*** STORED DATA Section Begins ***

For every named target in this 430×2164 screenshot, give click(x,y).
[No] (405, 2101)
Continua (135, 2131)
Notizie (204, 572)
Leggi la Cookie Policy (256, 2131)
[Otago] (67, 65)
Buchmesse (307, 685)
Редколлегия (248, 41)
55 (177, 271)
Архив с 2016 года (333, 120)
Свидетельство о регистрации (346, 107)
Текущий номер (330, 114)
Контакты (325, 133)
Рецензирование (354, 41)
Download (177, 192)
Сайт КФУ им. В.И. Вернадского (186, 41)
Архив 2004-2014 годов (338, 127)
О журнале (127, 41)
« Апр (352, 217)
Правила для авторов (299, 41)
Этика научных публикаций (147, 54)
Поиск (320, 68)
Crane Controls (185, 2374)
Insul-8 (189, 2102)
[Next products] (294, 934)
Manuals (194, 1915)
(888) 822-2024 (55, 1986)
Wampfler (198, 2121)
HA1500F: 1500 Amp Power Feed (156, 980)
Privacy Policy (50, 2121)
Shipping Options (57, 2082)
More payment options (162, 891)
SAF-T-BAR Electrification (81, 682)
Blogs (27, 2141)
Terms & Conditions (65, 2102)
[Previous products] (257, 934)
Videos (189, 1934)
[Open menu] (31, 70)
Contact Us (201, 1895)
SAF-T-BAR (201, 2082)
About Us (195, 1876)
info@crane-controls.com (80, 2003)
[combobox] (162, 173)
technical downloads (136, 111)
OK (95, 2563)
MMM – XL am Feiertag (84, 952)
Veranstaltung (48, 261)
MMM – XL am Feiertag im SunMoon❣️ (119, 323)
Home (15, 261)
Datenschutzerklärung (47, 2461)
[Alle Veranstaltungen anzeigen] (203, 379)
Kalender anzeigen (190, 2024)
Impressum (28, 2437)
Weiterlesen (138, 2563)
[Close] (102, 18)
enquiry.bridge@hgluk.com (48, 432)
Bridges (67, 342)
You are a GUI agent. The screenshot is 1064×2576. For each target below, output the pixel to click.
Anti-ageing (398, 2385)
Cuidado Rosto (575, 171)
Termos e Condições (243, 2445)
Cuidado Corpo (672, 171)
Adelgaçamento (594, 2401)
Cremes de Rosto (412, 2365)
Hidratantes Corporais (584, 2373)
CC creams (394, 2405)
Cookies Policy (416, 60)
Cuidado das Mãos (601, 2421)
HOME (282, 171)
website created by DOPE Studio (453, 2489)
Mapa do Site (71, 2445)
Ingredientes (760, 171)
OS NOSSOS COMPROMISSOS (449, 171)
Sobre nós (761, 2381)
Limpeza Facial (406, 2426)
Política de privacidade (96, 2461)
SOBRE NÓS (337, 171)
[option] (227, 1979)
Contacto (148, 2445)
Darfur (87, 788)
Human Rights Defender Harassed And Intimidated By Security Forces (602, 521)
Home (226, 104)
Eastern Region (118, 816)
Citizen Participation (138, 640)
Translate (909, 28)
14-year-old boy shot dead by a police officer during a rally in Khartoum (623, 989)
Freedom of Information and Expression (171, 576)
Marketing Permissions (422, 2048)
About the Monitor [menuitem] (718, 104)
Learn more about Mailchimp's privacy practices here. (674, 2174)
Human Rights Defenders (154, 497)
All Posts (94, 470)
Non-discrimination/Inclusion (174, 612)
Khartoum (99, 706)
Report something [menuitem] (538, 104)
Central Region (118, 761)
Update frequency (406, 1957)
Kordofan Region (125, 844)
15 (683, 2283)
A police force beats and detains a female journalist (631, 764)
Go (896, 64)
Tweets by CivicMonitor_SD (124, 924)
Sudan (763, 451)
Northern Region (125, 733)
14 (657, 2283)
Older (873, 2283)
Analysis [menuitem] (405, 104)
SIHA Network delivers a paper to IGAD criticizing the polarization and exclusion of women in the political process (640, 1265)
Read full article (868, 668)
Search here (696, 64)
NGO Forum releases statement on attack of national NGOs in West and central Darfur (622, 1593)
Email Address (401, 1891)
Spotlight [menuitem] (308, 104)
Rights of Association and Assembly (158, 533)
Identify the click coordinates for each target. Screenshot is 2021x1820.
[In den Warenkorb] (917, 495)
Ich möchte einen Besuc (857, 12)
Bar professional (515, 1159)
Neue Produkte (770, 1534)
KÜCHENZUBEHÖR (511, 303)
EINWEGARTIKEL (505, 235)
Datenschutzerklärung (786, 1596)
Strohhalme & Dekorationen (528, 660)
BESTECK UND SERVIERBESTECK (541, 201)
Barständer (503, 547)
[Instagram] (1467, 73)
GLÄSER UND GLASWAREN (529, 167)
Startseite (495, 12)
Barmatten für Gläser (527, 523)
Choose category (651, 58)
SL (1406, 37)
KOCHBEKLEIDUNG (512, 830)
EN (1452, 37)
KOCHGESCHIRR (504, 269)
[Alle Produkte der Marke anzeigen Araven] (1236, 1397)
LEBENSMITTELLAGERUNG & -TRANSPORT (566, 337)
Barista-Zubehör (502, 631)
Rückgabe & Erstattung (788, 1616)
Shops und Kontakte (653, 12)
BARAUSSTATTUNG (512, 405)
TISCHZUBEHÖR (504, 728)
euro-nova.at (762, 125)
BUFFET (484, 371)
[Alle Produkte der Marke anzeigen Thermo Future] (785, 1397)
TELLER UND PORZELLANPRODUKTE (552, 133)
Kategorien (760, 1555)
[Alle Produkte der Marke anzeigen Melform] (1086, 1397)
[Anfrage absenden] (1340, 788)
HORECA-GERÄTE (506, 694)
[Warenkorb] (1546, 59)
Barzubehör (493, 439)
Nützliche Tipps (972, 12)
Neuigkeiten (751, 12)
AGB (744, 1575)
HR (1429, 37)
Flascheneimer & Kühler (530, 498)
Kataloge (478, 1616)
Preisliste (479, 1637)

*** STORED DATA Section Ends ***

#### WORK REQUIRED
Return the full material unchanged.

#### ANSWER SPACE
For every named target in this 430×2164 screenshot, give click(x,y).
[No] (405, 2101)
Continua (135, 2131)
Notizie (204, 572)
Leggi la Cookie Policy (256, 2131)
[Otago] (67, 65)
Buchmesse (307, 685)
Редколлегия (248, 41)
55 (177, 271)
Архив с 2016 года (333, 120)
Свидетельство о регистрации (346, 107)
Текущий номер (330, 114)
Контакты (325, 133)
Рецензирование (354, 41)
Download (177, 192)
Сайт КФУ им. В.И. Вернадского (186, 41)
Архив 2004-2014 годов (338, 127)
О журнале (127, 41)
« Апр (352, 217)
Правила для авторов (299, 41)
Этика научных публикаций (147, 54)
Поиск (320, 68)
Crane Controls (185, 2374)
Insul-8 (189, 2102)
[Next products] (294, 934)
Manuals (194, 1915)
(888) 822-2024 (55, 1986)
Wampfler (198, 2121)
HA1500F: 1500 Amp Power Feed (156, 980)
Privacy Policy (50, 2121)
Shipping Options (57, 2082)
More payment options (162, 891)
SAF-T-BAR Electrification (81, 682)
Blogs (27, 2141)
Terms & Conditions (65, 2102)
[Previous products] (257, 934)
Videos (189, 1934)
[Open menu] (31, 70)
Contact Us (201, 1895)
SAF-T-BAR (201, 2082)
About Us (195, 1876)
info@crane-controls.com (80, 2003)
[combobox] (162, 173)
technical downloads (136, 111)
OK (95, 2563)
MMM – XL am Feiertag (84, 952)
Veranstaltung (48, 261)
MMM – XL am Feiertag im SunMoon❣️ (119, 323)
Home (15, 261)
Datenschutzerklärung (47, 2461)
[Alle Veranstaltungen anzeigen] (203, 379)
Kalender anzeigen (190, 2024)
Impressum (28, 2437)
Weiterlesen (138, 2563)
[Close] (102, 18)
enquiry.bridge@hgluk.com (48, 432)
Bridges (67, 342)
You are a GUI agent. The screenshot is 1064×2576. For each target below, output the pixel to click.
Anti-ageing (398, 2385)
Cuidado Rosto (575, 171)
Termos e Condições (243, 2445)
Cuidado Corpo (672, 171)
Adelgaçamento (594, 2401)
Cremes de Rosto (412, 2365)
Hidratantes Corporais (584, 2373)
CC creams (394, 2405)
Cookies Policy (416, 60)
Cuidado das Mãos (601, 2421)
HOME (282, 171)
website created by DOPE Studio (453, 2489)
Mapa do Site (71, 2445)
Ingredientes (760, 171)
OS NOSSOS COMPROMISSOS (449, 171)
Sobre nós (761, 2381)
Limpeza Facial (406, 2426)
Política de privacidade (96, 2461)
SOBRE NÓS (337, 171)
[option] (227, 1979)
Contacto (148, 2445)
Darfur (87, 788)
Human Rights Defender Harassed And Intimidated By Security Forces (602, 521)
Home (226, 104)
Eastern Region (118, 816)
Citizen Participation (138, 640)
Translate (909, 28)
14-year-old boy shot dead by a police officer during a rally in Khartoum (623, 989)
Freedom of Information and Expression (171, 576)
Marketing Permissions (422, 2048)
About the Monitor [menuitem] (718, 104)
Learn more about Mailchimp's privacy practices here. (674, 2174)
Human Rights Defenders (154, 497)
All Posts (94, 470)
Non-discrimination/Inclusion (174, 612)
Khartoum (99, 706)
Report something [menuitem] (538, 104)
Central Region (118, 761)
Update frequency (406, 1957)
Kordofan Region (125, 844)
15 (683, 2283)
A police force beats and detains a female journalist (631, 764)
Go (896, 64)
Tweets by CivicMonitor_SD (124, 924)
Sudan (763, 451)
Northern Region (125, 733)
14 (657, 2283)
Older (873, 2283)
Analysis [menuitem] (405, 104)
SIHA Network delivers a paper to IGAD criticizing the polarization and exclusion of women in the political process (640, 1265)
Read full article (868, 668)
Search here (696, 64)
NGO Forum releases statement on attack of national NGOs in West and central Darfur (622, 1593)
Email Address (401, 1891)
Spotlight [menuitem] (308, 104)
Rights of Association and Assembly (158, 533)
Identify the click coordinates for each target. Screenshot is 2021x1820.
[In den Warenkorb] (917, 495)
Ich möchte einen Besuc (857, 12)
Bar professional (515, 1159)
Neue Produkte (770, 1534)
KÜCHENZUBEHÖR (511, 303)
EINWEGARTIKEL (505, 235)
Datenschutzerklärung (786, 1596)
Strohhalme & Dekorationen (528, 660)
BESTECK UND SERVIERBESTECK (541, 201)
Barständer (503, 547)
[Instagram] (1467, 73)
GLÄSER UND GLASWAREN (529, 167)
Startseite (495, 12)
Barmatten für Gläser (527, 523)
Choose category (651, 58)
SL (1406, 37)
KOCHBEKLEIDUNG (512, 830)
EN (1452, 37)
KOCHGESCHIRR (504, 269)
[Alle Produkte der Marke anzeigen Araven] (1236, 1397)
LEBENSMITTELLAGERUNG & -TRANSPORT (566, 337)
Barista-Zubehör (502, 631)
Rückgabe & Erstattung (788, 1616)
Shops und Kontakte (653, 12)
BARAUSSTATTUNG (512, 405)
TISCHZUBEHÖR (504, 728)
euro-nova.at (762, 125)
BUFFET (484, 371)
[Alle Produkte der Marke anzeigen Thermo Future] (785, 1397)
TELLER UND PORZELLANPRODUKTE (552, 133)
Kategorien (760, 1555)
[Alle Produkte der Marke anzeigen Melform] (1086, 1397)
[Anfrage absenden] (1340, 788)
HORECA-GERÄTE (506, 694)
[Warenkorb] (1546, 59)
Barzubehör (493, 439)
Nützliche Tipps (972, 12)
Neuigkeiten (751, 12)
AGB (744, 1575)
HR (1429, 37)
Flascheneimer & Kühler (530, 498)
Kataloge (478, 1616)
Preisliste (479, 1637)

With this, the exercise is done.